If you use wood heat and cut your own firewood you simply have to have the right chainsaw chain on your awesome saw. Your chain must also be properly sharpened, otherwise you will be fighting the wood instead of cutting it. Heating with wood can be an enjoyable experience, or it can be an endless chore. Find out more…
Eventually your nice, new gas chainsaw chain is going to get dull and need to be sharpened. The tendency is to just keep on sawing away because you are on a roll and don’t want to stop. Bad idea. It is far better to stop and either sharpen the chain yourself on the spot, or install the extra one you wisely have kept on hand.
Keep an extra chain on hand
Keeping an extra chain on hand is a real time saver. Sure, you have to shell out some extra money to have the spare one just lying there, but when you are busy cutting away it quickly pays for itself. Think about it, you are either hot and sweaty in your yard or deep in the woods; who wants to drive into town and get a new chain or have the dull one sharpened?
Keep your chainsaw chain sharp
I have used many methods for keeping my chain sharp. Many dealers or hardware stores have a special grinder made expressly for sharpening chains. I love these things, but I don’t really need to own my own; so once a year I get my chains sharpened by the grinder. I think this is the best method, next to a brand new chain.
Inventive people keep coming up with innovative ways for the homeowner to use sharpen the chain with a round file and some of the fixtures work really well. Others are, well, not so good.
Some experienced loggers laugh at the idea of using anything at all besides the file. I suppose that, if you sharpen enough chains you can get really good at it.
My suggestion is to at least start out with the correct size file and experiment with different guides to see which works for you. Ask your friends, the hardware store guy (the one who knows what he’s doing, not the one who just reads the label off the box).
How to buy a chainsaw chain
Once your original chain wear out and cannot take another sharpening, you have to get a new one. The easiest way is to take your old one to a good hardware store or outdoor equipment store and buy the exact same thing.
All you really need to know is the length of your bar, the pitch and the gauge. The numbers are usually engraved right into the bar or written on the saw, so you can just use the numbers listed.
The length of the bar is how long it is from the end of the saw body to the tip of the bar. The pitch is the distance from one saw tooth to the next. The gauge (gage) is the width of the slot in the bar where the chainsaw chain rides.
How to measure the pitch on chainsaw chains pitch
To measure the pitch make sure you measure from the beginning of one tooth to the beginning of the next one. You can measure from the beginning or end or even the middle, just make sure you measure to the exact same spot on the next tooth.

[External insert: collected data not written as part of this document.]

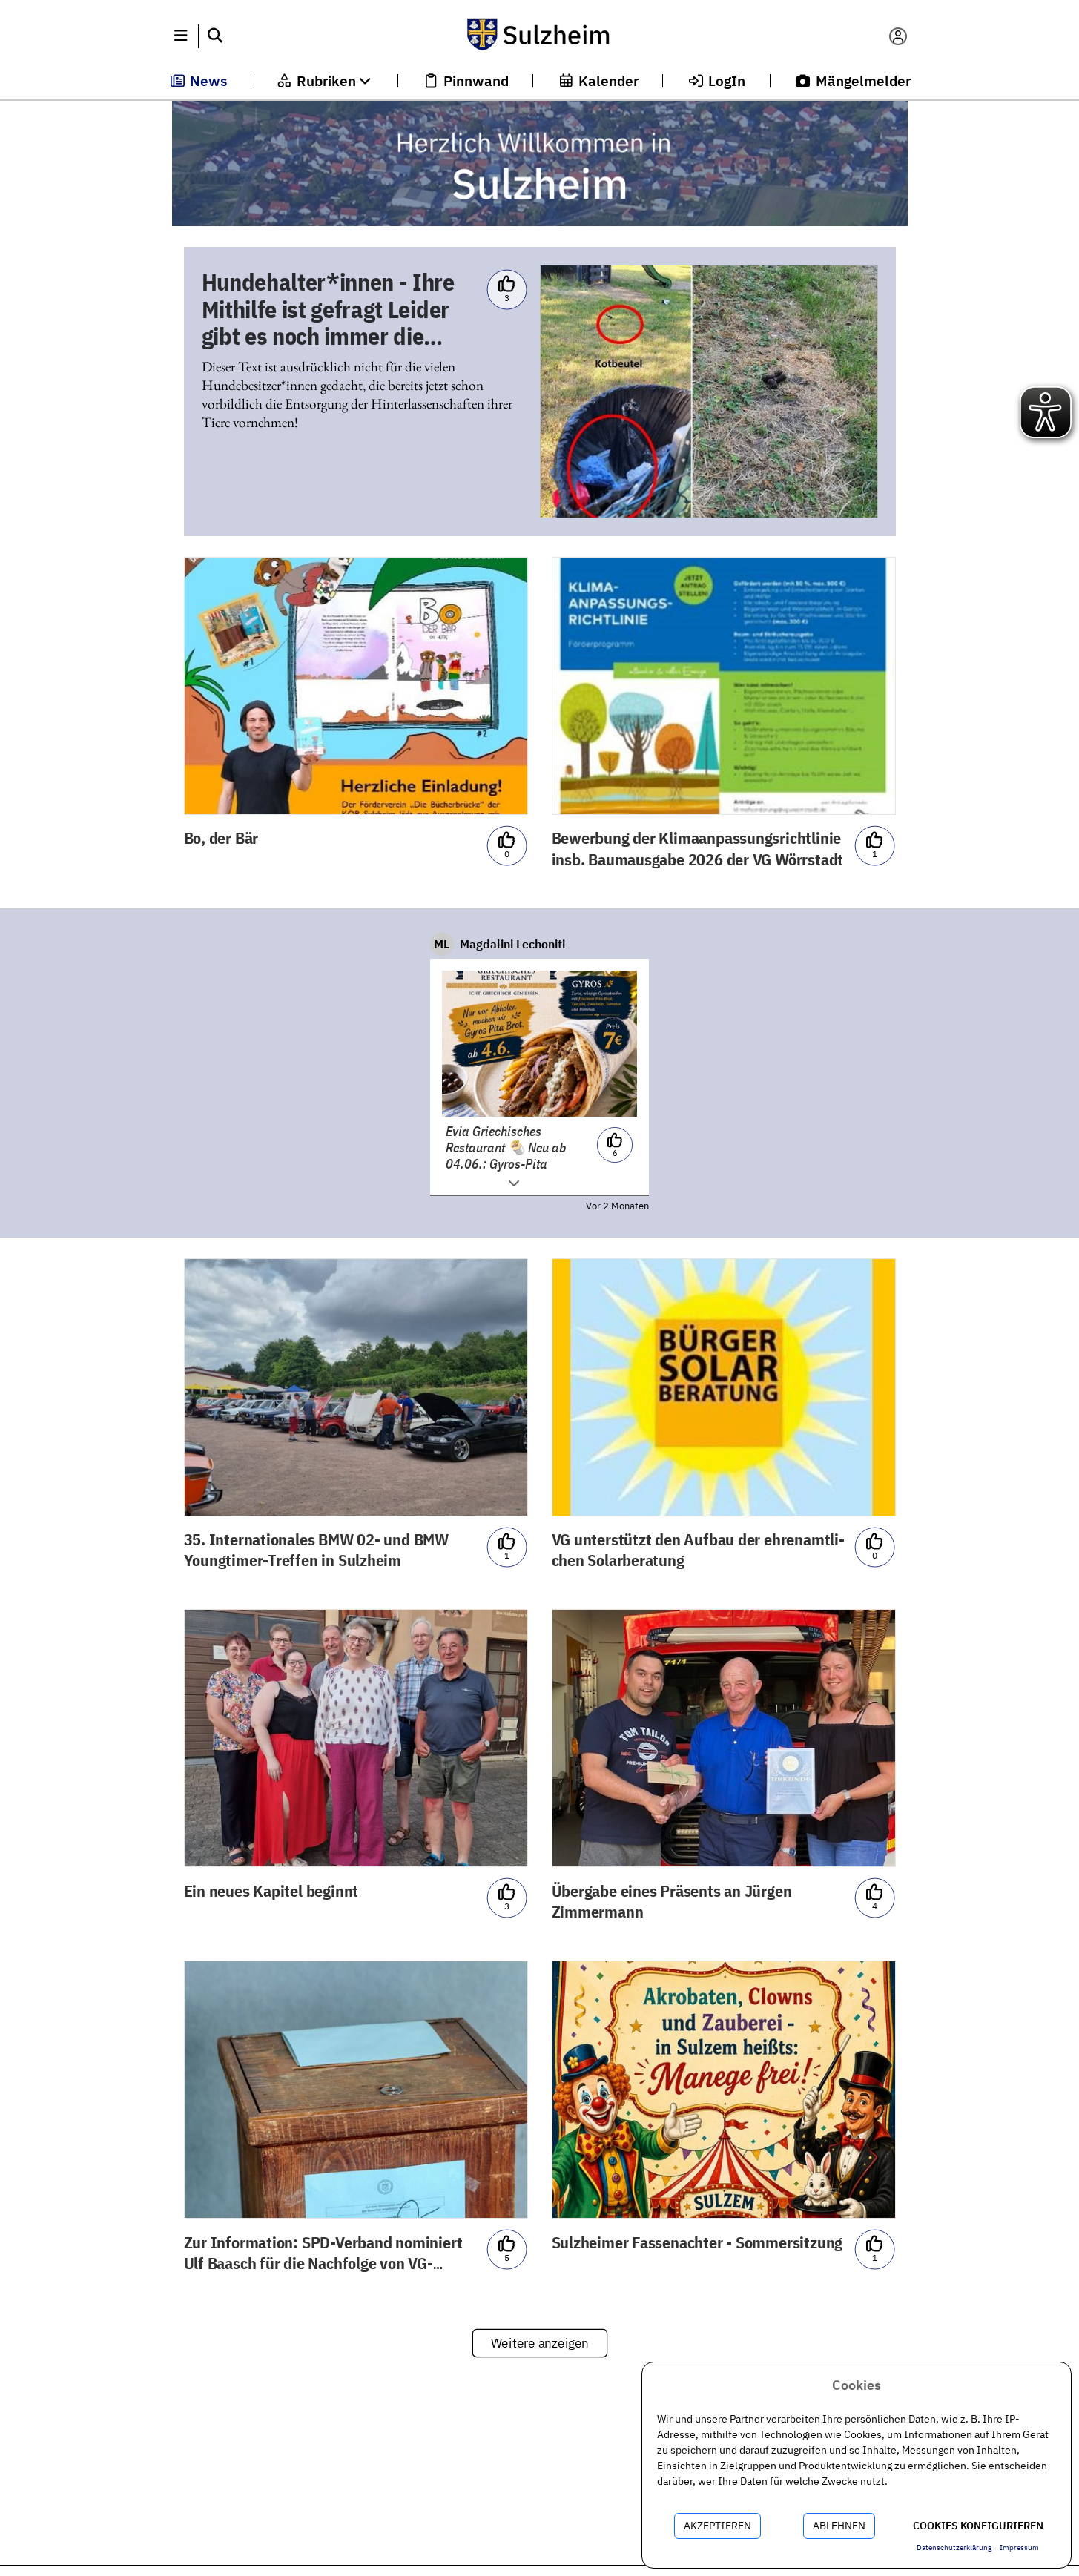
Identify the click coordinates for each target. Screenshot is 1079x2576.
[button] (181, 36)
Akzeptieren (717, 2525)
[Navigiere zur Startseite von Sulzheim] (539, 36)
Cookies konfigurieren (978, 2525)
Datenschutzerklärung (954, 2547)
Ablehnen (839, 2525)
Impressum (1019, 2547)
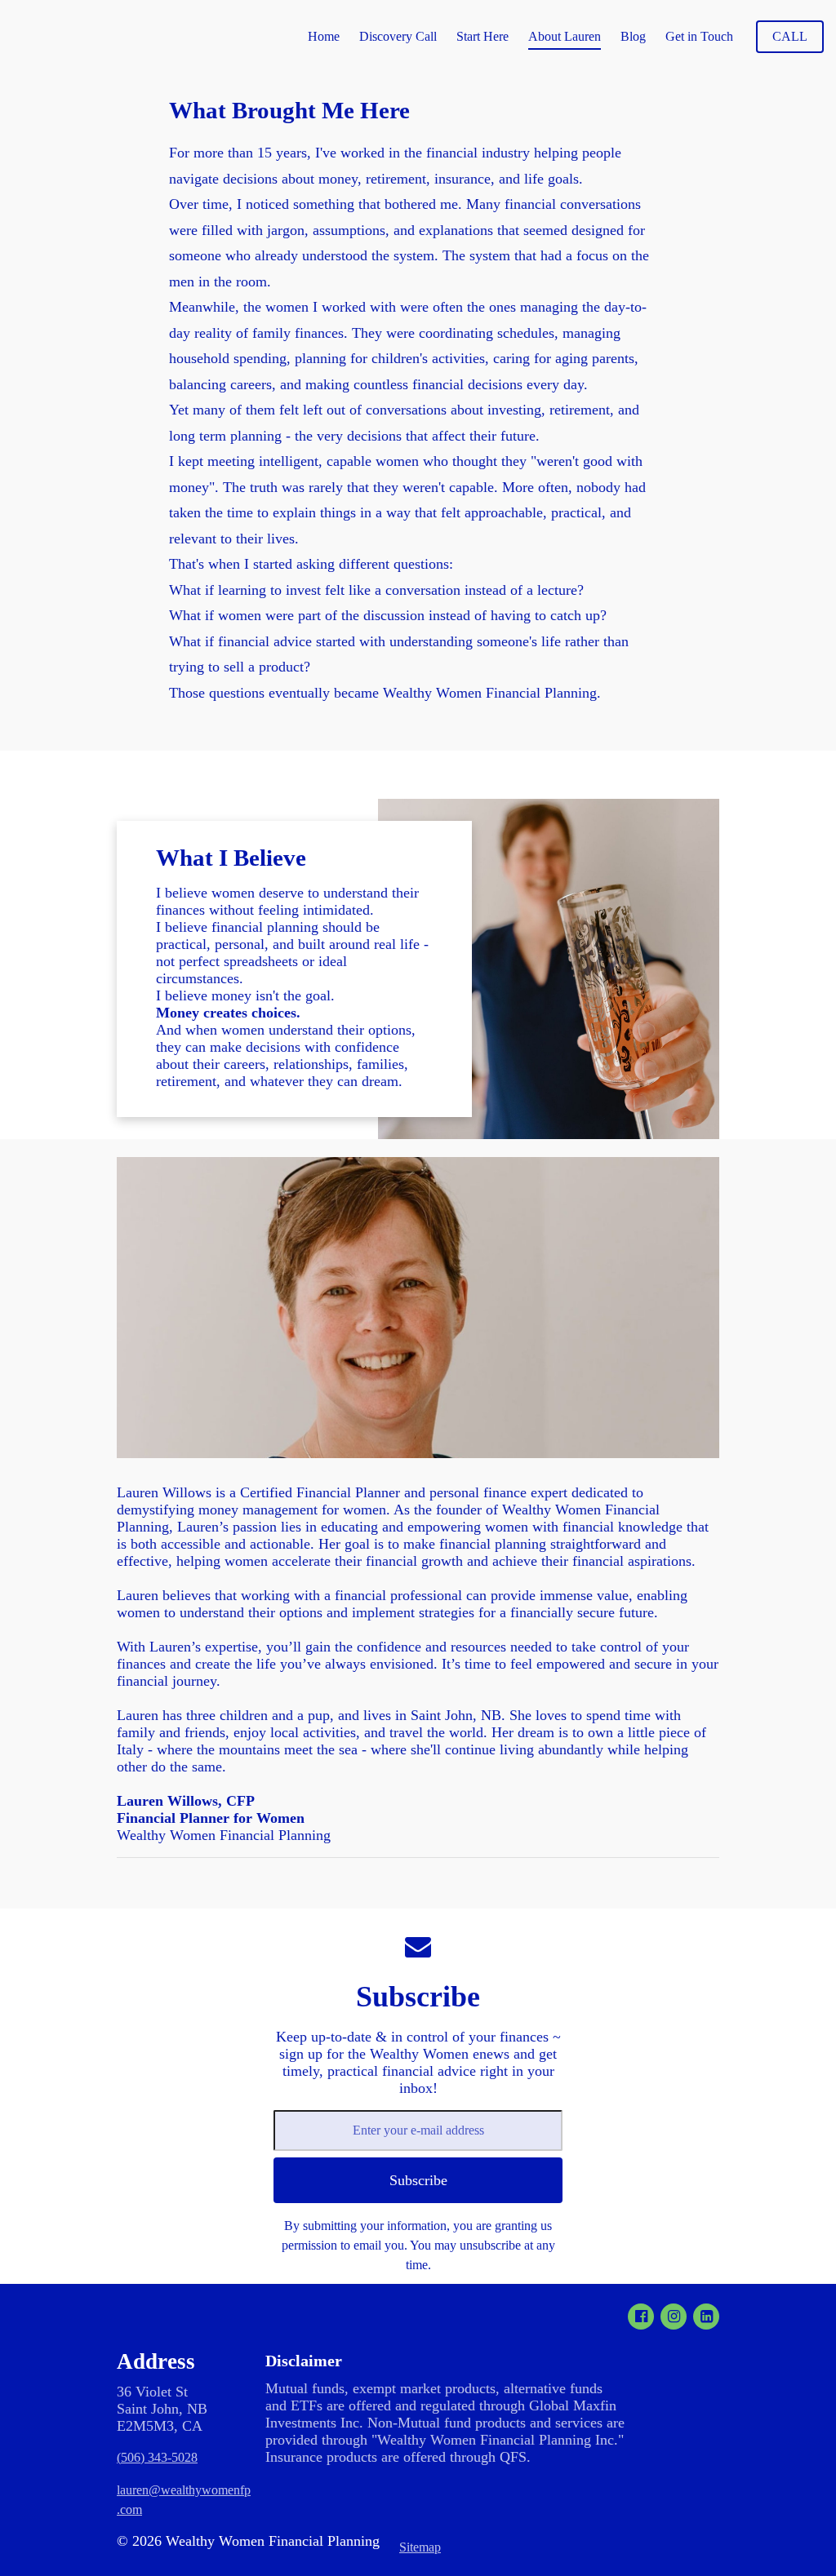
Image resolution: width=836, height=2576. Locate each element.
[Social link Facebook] (641, 2316)
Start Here (482, 36)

Not every manufacturer has chains that are interchangeable with other brands. For example: a Husqvarna chain may not fit a Stihl or a Homelite probably will not fit an Echo saw. This information is written on the package of the chain, or a good supplier can look it up for you.
You can save a lot of money by buying locally from somebody who knows what they are doing. In fact, he may even be able to make just about any kind you need, though these types of men are more and more a rarity.
How to sharpen chainsaw chains
Sharpening your chain can be done with a simple round file. This takes a bit of practice to do it correctly and, from my experience, most people are not very good at it. They really don’t understand the geometry of the cutting edge, don’t know that the file only cuts in one direction, and just the patience to make each tooth the same.
A file guide is very helpful to keep the angle correct and is not difficult to use. One such tool is the Oregon Sure Sharp Chain Saw Manual Filing/Sharpening Guide. Sharpening a chainsaw takes a bit of practice, but, in time you can master it.
There are other, more complicated fixtures available that work well, such as the Oregon Sure Sharp 12 Volt Electric Chainsaw Chains Sharpener. This is a handy little device that sells for around $35.00.
sharp chain leaves nice, big wood chips, instead of little sawdust type chips. You will be cutting your firewood cords faster than ever and your firewood shed will be full of wood for next year.